– Попотчуй товарища на радостях-то. Я кутейницкого отродья. Мне негде взять.

– Ладно. Я к своим жалостлив.

– Где встретимся-то? С собой тебе меня взять невозможно?

– Боже избави! Нешто вдвоем стрелять можно? Ты сам знаешь. И в одиночку-то, так и то мимо городового проскользать да и проскользать надо. А ты, как стемнеет, приходи сегодня сюда… Я буду с сороковкой. Вот на сон здесь грядущий и разопьем.

– Да будто ты сюда придешь на ночлег, два-то рубля настрелявши? При двух-то рублях ты можешь и на постоялом дворе прохлаждаться при разносолах.

– Конечно, следовало бы отлежаться и отдохнуть. Давно уж я не прохлаждался в благодушии. Ну да вот что. Приходи в сумерки на Невский к Гостиному двору и жди меня там на скамейке.

– Со скамейки-то как бы городовой не согнал?

– Ты руки не протягивай, так он тебя и не тронет. Не проси около Гостиного-то, уж воздержись. Ну а сгонит со скамейки… так прохаживайся.

– Ладно. Спасибо. Я приду.

– Приходи. А куда ночевать пойдем – там видно будет. Ведь и я тоже пока еще в неизвестности, много ли в рынке-то настреляю. Может быть, и рубля не соберу.

Напившись чаю, соседи по ночлегу стали уходить из ночлежного приюта. Вот они вышли на улицу и подали друг другу руку.

– Сосед, а сосед! Да как тебя зовут? – спросило форменное пальто кацавейку.

– Имя мое тяжелое: Пуд. Пуд Чубыкин, – сказала кацавейка.

– Января четвертого празднуешь. Знаю. А меня – Серапионом. Серапион Скосырев.

Ночлежники расстались.

Было еще рано. Часы показывали в окне часового мастера еще только восемь. В подвальном этаже в мелочной лавочке горел еще огонь. На улице было сыро. Падал мелкий мокрый снежок, дул ветер. Холодная сырость пронизывала до костей.

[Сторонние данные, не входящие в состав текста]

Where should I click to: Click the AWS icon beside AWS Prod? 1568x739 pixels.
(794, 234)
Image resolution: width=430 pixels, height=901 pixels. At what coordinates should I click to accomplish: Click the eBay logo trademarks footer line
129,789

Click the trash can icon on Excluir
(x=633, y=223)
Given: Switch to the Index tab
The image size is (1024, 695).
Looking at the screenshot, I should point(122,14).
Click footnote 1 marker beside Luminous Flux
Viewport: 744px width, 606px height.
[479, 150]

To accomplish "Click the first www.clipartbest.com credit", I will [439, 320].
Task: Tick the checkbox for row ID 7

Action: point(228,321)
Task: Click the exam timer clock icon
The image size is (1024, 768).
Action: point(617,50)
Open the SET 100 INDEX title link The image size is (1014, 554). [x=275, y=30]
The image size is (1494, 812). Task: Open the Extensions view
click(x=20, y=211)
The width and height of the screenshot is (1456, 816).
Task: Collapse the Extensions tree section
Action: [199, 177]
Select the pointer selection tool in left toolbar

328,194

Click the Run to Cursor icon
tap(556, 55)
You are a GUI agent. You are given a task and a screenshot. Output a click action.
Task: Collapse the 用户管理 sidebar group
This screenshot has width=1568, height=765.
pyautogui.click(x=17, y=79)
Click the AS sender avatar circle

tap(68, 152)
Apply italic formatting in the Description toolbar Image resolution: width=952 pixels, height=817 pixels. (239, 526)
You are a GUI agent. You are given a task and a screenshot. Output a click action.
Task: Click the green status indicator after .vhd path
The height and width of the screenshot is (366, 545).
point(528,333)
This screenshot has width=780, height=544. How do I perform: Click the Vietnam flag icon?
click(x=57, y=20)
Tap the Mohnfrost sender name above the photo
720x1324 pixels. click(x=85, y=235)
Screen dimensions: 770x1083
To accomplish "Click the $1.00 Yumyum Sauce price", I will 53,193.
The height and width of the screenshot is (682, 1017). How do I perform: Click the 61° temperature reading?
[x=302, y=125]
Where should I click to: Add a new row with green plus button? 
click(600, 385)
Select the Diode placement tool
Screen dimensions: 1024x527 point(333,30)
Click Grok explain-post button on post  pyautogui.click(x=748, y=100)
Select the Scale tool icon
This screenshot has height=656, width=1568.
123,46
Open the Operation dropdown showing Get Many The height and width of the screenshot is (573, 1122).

«Только-только еще отворять лавки начнут, пока я приду в рынок», – рассуждал Пуд Чубыкин, ежась, засунул красные руки в рукава кацавейки и поспешно зашагал стоптанными дырявыми сапожонками, чтоб согреться.

Вот и рынок, где торговал его дядя-суровщик. Бакалейные и щепенные лавки были уже отворены, и в них торговали, но суровские еще только отворялись, а галантерейная и суровская лавка его дяди была еще заперта. Напротив рынка в доме красовался своими расписными вывесками чайный и фруктовый магазин отца Пуда Чубыкина с изображением фруктов в вазах, цибиков с чаем, стеклянных сосудов с кофе и голов сахару. Он был уже отворен. Пуд Чубыкин взглянул на него и смахнул с глаза слезу.

«Вот здесь тринадцатилетним мальчонком начал я когда-то привыкать к торговле, на первых порах ел в неимоверном количестве сахар, делал кораблики из оберточной бумаги, ласкал большого серого кота, всегда лежавшего на мешке с сушеным цикорием или на обернутом в дерюжный мешок медном горячем чайнике с чаем, ел, походя, апельсины, яблоки, мармелад, невзирая на предупреждения приказчиков не делать этого».

И вспомнилось Чубыкину, как он на первых порах объелся продажными сластями, заболел, долго хворал и, наконец, выздоровел.

В лавке говорили:

– Обожрался раз, так уж теперь зря есть не станет. Отвратит от сладкого.

И помнит Пуд Чубыкин, что его действительно отвратило от сладкого. Сахар, коврижка, медовые и мятные пряники и мармелад сделались ему противными. Он даже чай и кофе перестал пить внакладку. На яблоки, груши, апельсины и орехи ему даже глядеть не хотелось.

Он стоял перед лавкой своего отца, заложа руки в рукава, переминался от холода, колотил ногу об ногу и вспоминал прошлое, вспоминал свое детство, юношество.

Он вспомнил, как ласково относились к нему в лавке их обычные покупатели, и в ушах его звенели их фразы:

– А, молодой хозяин! А ну-ка, молодой хозяин, отвесь-ка мне пару фунтиков сахарку… Да с корочками, голубчик, с корочками, чтоб повыгоднее было, потому мне для прикуски.